Look for "agent" in every line of the listing. Copy the lines that have it.

● **TASK INPUTS**:

■ ■ ■ ■ ■

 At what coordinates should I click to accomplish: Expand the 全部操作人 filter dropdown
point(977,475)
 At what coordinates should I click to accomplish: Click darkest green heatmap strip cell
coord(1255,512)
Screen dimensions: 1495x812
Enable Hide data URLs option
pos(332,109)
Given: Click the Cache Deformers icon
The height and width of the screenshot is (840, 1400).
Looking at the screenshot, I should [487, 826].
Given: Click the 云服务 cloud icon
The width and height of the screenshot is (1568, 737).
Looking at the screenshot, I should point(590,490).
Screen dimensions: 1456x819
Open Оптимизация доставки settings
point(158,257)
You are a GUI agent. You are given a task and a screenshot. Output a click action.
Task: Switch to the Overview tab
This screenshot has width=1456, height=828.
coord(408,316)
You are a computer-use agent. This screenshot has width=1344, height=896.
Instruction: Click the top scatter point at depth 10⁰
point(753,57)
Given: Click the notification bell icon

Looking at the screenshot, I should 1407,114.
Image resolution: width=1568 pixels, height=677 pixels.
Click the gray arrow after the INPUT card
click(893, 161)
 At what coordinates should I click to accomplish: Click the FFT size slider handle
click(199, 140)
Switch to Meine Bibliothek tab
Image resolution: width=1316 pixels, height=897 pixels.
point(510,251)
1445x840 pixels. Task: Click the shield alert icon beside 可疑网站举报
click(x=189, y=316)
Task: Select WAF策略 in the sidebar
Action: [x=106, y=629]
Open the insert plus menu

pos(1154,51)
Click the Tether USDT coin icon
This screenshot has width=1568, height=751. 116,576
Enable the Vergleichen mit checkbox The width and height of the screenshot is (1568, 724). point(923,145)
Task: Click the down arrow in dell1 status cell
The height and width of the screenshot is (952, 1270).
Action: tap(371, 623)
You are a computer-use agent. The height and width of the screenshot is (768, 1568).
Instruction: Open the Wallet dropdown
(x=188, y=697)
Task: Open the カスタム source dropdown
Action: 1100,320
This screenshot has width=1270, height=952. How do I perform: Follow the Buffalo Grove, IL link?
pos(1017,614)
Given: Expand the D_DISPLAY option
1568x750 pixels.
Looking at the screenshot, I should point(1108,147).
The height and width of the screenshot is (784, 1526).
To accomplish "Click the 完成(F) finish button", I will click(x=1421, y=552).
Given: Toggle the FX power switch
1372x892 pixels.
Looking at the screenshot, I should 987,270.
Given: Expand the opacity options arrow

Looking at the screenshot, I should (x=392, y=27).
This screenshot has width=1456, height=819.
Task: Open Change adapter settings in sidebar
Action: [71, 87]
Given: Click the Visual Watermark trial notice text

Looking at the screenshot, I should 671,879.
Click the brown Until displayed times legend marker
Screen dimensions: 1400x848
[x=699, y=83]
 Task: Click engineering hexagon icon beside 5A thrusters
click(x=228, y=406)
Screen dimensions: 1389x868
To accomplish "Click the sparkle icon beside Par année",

■ ■ ■ ■ ■

● **ANSWER SECTION**:
You are a GUI agent. You are given a task and a screenshot. Output a click action.
You are a computer-use agent. This screenshot has width=1344, height=896.
You are a computer-use agent. The height and width of the screenshot is (768, 1568).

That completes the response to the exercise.